The partnership addresses a structural challenge facing German hospitality. According to German labour market data, skilled hospitality positions remain among the most difficult to fill, with unfilled vacancy rates significantly above other sectors. Germany’s hotel industry continues to operate below optimal staffing levels despite recording 496.1 million overnight stays in 2024 – surpassing pre-pandemic figures.
“With the development of recruitment partnerships domestically and internationally, Fair Job Hotels is pooling its resources and preparing for a time when the shortage of workers will intensify,” Darisse said.
The Philippines has long been a primary source of hospitality talent globally. Approximately 2.19 million Filipinos worked abroad in 2024, according to Philippine Statistics Authority data, with the country recognised for its strong English proficiency, customer service orientation, and robust hospitality education system.
GP Care Solutions operates training facilities in Subic Bay, where candidates complete five to six months of intensive German language instruction and cultural preparation before deployment. The programme operates on an employer-pays model, meaning no placement fees are charged to workers.

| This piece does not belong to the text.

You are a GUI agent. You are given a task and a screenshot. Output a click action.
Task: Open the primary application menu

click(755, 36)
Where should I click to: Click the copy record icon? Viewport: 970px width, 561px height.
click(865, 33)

“Through our classroom-based teaching, we prepare people very well for working and living in Germany. The exchange with European teachers also makes it easier for them to get started,” Schneider explained.

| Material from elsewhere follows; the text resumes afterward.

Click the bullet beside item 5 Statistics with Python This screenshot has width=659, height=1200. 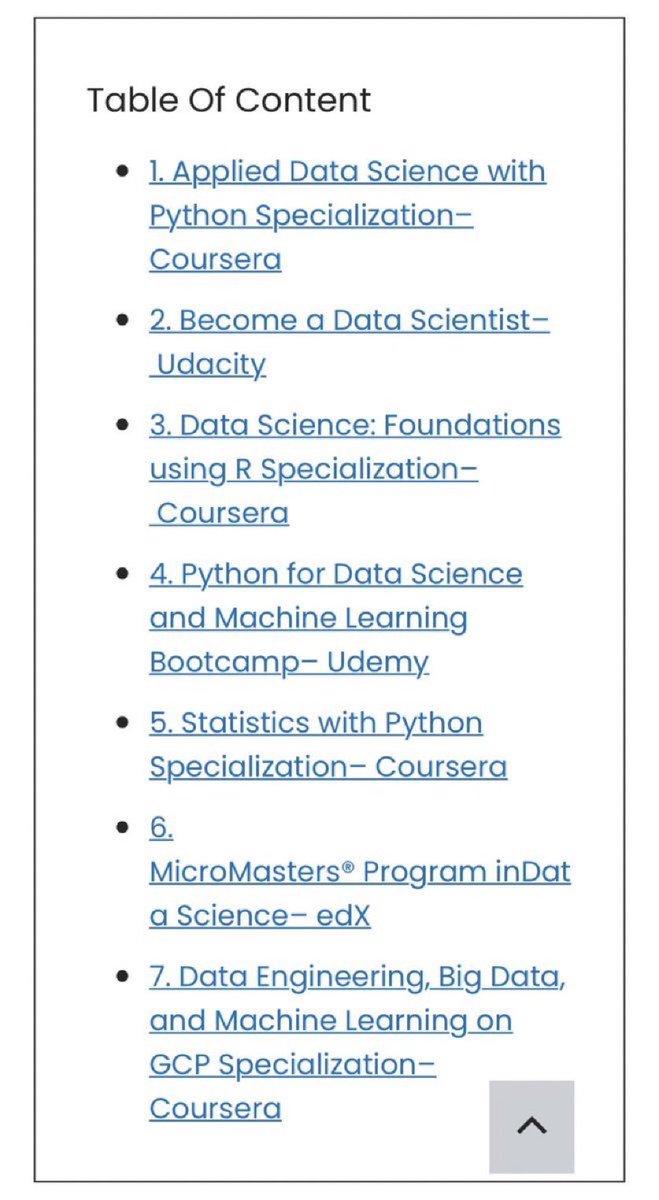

Fair Job Hotels membership requires adherence to workplace standards encompassing fair pay, management transparency and employee development. Member hotels consistently outperform industry benchmarks for employer satisfaction, achieving an average 4.18 rating on employer review platform kununu compared with the hospitality sector average of 3.4.

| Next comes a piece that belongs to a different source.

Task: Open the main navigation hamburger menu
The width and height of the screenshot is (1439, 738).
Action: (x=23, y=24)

The association emphasises sustainable integration as central to its international recruitment approach. Darisse noted that understanding the needs and expectations of international recruits is essential for successful long-term placements.
“When recruiting workers from third countries, our focus is clearly on sustainable integration,” she said. “We want to help them find their feet professionally and personally in their new working environment.”
Employers using GP Care Solutions conduct multiple video interviews with candidates prior to arrival in Germany, enabling relationship-building and expectation alignment before deployment commences.
GP Care Solutions joins Fair Job Hotels’ existing network of recruitment partners including ATRACT, worcay, CMMB and Konen & Lorenzen. The expanded recruitment infrastructure provides member hotels with vetted pathways to both domestic and international talent pools.
The initiative reflects broader European hospitality industry trends. The World Travel & Tourism Council projects a global hospitality workforce shortfall of 8.6 million workers by 2035, with European employers increasingly looking beyond domestic labour markets to meet operational requirements.
For Germany’s hospitality sector, where tourism contributed €484 billion to the national economy in 2024 and supports 6.5 million jobs, resolving workforce constraints remains a strategic priority. Fair Job Hotels represents more than 15,000 employees and 1,500 trainees across its member properties spanning Germany, Austria and Switzerland.
The Philippines partnership signals the association’s recognition that addressing structural labour shortages requires systematic international recruitment frameworks alongside domestic workforce development.